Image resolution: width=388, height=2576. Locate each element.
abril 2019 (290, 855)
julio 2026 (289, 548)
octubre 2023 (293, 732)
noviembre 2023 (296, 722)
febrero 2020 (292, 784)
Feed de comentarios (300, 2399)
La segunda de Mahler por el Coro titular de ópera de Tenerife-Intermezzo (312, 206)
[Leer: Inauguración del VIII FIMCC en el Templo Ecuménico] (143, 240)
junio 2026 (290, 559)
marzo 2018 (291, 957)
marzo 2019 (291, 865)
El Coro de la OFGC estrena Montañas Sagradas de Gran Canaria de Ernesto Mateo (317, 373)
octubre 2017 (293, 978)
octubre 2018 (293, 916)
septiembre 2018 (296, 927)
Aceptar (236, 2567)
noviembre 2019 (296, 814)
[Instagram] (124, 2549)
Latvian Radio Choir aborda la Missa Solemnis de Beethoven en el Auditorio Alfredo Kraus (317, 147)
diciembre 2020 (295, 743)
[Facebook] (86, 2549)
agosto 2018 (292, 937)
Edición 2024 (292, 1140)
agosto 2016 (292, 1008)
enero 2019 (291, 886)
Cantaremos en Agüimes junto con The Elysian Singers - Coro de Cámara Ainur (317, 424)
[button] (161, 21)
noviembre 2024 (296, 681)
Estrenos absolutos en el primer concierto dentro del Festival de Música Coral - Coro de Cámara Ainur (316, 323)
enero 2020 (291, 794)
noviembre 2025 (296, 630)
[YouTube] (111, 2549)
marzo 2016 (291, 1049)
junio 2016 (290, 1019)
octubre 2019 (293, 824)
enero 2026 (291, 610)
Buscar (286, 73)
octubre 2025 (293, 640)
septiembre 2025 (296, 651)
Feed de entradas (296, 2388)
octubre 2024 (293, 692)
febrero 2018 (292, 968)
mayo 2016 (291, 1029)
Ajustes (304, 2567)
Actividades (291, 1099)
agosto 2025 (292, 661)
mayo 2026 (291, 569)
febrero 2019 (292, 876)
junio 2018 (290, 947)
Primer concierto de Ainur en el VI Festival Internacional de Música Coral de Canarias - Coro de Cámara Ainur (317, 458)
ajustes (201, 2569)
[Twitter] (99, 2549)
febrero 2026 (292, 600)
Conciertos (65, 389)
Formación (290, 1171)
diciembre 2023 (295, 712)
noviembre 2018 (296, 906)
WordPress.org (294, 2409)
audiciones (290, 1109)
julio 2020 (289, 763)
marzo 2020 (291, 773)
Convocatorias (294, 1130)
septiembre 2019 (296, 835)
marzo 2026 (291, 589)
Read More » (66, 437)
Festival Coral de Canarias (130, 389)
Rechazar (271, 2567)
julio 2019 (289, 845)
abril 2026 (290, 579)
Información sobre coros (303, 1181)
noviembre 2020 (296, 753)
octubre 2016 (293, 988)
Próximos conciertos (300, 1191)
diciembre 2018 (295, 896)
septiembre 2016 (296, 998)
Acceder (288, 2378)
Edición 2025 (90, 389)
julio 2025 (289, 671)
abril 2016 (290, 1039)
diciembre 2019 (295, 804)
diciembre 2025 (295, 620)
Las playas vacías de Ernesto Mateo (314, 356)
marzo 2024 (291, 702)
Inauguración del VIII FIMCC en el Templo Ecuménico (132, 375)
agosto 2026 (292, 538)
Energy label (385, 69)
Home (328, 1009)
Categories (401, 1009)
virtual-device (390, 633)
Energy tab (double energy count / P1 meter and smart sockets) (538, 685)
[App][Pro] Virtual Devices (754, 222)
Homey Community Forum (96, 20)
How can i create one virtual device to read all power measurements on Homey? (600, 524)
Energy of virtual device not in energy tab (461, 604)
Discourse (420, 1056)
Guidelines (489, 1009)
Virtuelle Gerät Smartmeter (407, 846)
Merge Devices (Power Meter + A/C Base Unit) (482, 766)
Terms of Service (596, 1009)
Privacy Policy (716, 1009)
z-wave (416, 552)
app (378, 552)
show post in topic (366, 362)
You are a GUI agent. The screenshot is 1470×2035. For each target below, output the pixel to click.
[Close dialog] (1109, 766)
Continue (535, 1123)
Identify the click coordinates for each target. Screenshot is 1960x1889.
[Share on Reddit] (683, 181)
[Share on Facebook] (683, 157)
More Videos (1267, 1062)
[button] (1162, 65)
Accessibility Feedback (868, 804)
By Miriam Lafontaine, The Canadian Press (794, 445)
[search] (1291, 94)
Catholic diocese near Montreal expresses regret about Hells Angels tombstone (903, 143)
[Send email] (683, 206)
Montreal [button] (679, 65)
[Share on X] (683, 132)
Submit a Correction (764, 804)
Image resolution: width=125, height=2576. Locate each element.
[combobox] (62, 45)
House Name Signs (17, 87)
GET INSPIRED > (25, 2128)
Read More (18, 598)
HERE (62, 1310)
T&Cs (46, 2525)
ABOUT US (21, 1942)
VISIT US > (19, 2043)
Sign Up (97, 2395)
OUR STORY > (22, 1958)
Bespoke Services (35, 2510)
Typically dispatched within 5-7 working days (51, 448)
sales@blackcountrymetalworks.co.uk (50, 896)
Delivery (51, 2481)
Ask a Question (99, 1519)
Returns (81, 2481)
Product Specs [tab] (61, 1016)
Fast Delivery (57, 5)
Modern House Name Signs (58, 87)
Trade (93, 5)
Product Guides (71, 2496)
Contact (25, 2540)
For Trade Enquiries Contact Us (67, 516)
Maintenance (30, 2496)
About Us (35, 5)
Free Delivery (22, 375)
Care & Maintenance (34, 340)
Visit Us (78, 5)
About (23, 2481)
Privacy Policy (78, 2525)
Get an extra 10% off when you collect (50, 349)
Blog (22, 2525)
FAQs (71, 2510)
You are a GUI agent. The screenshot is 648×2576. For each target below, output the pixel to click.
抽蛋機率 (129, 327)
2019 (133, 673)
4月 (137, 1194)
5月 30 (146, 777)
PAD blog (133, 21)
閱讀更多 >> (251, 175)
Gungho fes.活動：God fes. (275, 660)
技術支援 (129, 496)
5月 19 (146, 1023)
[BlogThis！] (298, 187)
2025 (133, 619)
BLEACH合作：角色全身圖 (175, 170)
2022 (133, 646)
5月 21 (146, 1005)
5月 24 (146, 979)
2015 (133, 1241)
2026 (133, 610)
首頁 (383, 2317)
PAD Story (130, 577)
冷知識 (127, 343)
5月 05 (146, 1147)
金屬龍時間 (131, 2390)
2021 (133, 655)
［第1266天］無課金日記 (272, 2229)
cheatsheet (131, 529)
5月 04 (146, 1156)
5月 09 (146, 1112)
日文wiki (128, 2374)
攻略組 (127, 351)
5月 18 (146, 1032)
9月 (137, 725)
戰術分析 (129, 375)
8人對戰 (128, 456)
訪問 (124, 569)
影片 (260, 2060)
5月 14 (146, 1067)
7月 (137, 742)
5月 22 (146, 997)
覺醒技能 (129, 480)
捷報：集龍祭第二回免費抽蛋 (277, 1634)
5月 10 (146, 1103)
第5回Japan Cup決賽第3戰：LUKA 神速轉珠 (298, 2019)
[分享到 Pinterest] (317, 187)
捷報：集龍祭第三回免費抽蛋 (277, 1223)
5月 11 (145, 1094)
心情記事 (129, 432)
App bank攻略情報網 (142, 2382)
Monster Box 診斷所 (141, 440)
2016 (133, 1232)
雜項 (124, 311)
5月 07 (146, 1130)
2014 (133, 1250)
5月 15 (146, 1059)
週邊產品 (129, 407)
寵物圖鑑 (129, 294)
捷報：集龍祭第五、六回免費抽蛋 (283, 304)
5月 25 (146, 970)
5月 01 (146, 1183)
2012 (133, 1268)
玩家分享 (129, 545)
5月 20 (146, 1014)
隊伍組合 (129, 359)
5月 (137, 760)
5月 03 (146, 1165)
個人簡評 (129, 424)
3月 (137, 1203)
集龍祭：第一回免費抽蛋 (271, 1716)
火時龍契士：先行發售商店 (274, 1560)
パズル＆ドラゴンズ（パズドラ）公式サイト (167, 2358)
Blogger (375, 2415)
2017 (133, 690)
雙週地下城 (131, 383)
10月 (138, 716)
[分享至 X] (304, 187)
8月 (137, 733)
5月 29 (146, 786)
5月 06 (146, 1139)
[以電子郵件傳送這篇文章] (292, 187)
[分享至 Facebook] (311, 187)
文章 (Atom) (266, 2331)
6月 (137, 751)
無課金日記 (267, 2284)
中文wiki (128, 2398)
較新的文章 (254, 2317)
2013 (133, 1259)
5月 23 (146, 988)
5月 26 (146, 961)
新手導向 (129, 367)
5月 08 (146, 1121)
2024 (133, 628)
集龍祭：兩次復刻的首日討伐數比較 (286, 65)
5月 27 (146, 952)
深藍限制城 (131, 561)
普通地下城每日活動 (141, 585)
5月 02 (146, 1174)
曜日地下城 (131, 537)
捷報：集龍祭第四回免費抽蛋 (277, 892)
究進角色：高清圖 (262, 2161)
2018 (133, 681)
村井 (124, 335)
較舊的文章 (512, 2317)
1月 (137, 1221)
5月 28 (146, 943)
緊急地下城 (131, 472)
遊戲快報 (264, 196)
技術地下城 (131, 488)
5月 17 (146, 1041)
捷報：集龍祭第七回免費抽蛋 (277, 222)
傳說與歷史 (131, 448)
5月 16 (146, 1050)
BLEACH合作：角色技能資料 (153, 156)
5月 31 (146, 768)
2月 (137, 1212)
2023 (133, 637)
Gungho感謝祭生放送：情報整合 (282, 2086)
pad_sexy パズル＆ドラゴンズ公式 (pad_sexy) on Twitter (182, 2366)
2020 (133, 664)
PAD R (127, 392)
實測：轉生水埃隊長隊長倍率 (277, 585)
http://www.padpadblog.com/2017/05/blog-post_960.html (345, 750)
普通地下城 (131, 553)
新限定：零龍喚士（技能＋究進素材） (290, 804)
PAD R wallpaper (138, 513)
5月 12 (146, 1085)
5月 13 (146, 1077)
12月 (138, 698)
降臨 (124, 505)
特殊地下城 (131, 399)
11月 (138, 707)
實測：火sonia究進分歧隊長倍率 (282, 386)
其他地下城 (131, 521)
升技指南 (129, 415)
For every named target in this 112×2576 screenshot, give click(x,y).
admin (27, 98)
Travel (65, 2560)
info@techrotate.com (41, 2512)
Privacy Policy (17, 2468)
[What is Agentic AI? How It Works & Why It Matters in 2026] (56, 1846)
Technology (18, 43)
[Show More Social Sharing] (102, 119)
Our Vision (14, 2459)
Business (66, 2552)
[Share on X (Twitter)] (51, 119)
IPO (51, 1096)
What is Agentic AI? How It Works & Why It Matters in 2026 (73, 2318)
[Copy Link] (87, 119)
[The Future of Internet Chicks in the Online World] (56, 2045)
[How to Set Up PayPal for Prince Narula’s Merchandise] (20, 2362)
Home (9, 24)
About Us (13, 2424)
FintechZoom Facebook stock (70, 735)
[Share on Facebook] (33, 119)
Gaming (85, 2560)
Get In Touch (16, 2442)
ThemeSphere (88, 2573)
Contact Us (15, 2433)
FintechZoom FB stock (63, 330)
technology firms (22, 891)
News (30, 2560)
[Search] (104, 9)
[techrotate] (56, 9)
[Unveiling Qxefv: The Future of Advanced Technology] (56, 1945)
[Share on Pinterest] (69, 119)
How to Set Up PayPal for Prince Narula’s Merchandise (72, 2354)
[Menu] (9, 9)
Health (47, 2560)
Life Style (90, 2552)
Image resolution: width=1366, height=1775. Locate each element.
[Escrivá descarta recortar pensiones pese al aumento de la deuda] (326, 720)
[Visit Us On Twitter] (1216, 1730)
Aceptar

__________

**EXERCISE GOAL**
Retype, in the same exact form, the lines of the material above from the line holding "5月 25 (146, 970)" through the line holding "5月 06 (146, 1139)".

**ANSWER TO THIS PROBLEM**
5月 25 (146, 970)
5月 01 (146, 1183)
2012 (133, 1268)
玩家分享 (129, 545)
5月 20 (146, 1014)
隊伍組合 (129, 359)
5月 (137, 760)
5月 03 (146, 1165)
個人簡評 (129, 424)
3月 (137, 1203)
集龍祭：第一回免費抽蛋 (271, 1716)
火時龍契士：先行發售商店 (274, 1560)
パズル＆ドラゴンズ（パズドラ）公式サイト (167, 2358)
Blogger (375, 2415)
2017 (133, 690)
雙週地下城 (131, 383)
10月 (138, 716)
[分享至 X] (304, 187)
8月 (137, 733)
5月 29 (146, 786)
5月 06 (146, 1139)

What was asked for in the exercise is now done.